In Bajo Chiquito, Tamara complains about the conditions in the town where there is little clean water, no possibility of showering and no access to decent toilets. Angel collects rubbish around the town to ingratiate himself with the authorities so they will allow his passage by canoe to the migrant reception centre.
Alejandro and Nadine wait, with their feet elevated to reduce the pain and swelling. Ania draws, as someone has given her pen and paper. Alejandro is happy because his friend has at last arrived. Some climb a nearby hill where they can get a phone signal. It’s weak but enough for them to call their families.
For all of them, uncertainty is the norm. While they will all be transferred to the reception centres in San Vicente and Lajas Blancas, they will have to buy their own bus tickets for the onward journey north. Not everyone has money or has the right nationality.
Colombians, Ecuadorians and Bolivians, amongst others, are held for processing and deportation. Others, if they have pending administrative or judicial processes (for example, seeking refugee status in Panama, or as a witness in a case against people-traffickers), will be held at a migrant reception centre for weeks or months. The centres are a source of complaints, as those who are held there face inadequate food and shelter, a lack of clean water and showers, and no means to communicate with their families.
More are on their way. By the end of July, around 8,000 migrants were waiting in Necoclí, Colombia, to start their journey through the Darién jungle.

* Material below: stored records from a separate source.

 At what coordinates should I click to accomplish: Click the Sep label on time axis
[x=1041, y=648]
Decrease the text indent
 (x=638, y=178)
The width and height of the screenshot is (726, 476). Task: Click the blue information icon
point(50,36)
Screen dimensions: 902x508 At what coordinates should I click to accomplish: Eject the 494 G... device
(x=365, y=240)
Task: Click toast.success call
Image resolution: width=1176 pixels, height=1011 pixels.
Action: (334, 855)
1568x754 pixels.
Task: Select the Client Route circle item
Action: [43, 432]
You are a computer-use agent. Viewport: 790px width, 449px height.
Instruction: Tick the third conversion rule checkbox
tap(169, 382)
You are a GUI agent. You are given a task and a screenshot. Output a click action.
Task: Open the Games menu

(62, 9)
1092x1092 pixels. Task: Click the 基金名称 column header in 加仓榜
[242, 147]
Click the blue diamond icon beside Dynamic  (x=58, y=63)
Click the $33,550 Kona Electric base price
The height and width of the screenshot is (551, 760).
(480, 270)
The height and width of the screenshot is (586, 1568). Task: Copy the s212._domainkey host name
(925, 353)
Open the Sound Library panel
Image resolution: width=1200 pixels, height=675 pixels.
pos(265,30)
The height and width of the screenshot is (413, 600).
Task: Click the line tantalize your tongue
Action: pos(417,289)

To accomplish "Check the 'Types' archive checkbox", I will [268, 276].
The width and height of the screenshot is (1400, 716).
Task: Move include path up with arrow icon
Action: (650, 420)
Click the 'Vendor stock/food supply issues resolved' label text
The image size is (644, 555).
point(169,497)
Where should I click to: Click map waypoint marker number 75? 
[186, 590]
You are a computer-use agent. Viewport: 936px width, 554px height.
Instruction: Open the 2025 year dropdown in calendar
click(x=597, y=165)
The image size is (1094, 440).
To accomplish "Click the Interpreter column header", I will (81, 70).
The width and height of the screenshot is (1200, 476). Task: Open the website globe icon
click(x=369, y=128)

MSF continues to witness the enormous flow of migrants who risk their lives crossing the Darién jungle and the serious consequences of the violence and hardships they are exposed to during their journey. A lack of safe and legal routes for migrants criminalises them and forces them to use routes, such as the Darien jungle, where they are exposed to systematic attacks and sexual assaults. We demand that the governments of Colombia and Panama establish alternatives routes that guarantee safe passage between the two countries and deploy the necessary protection mechanisms in their territories to prevent more deaths and suffering on the route through the Darién jungle.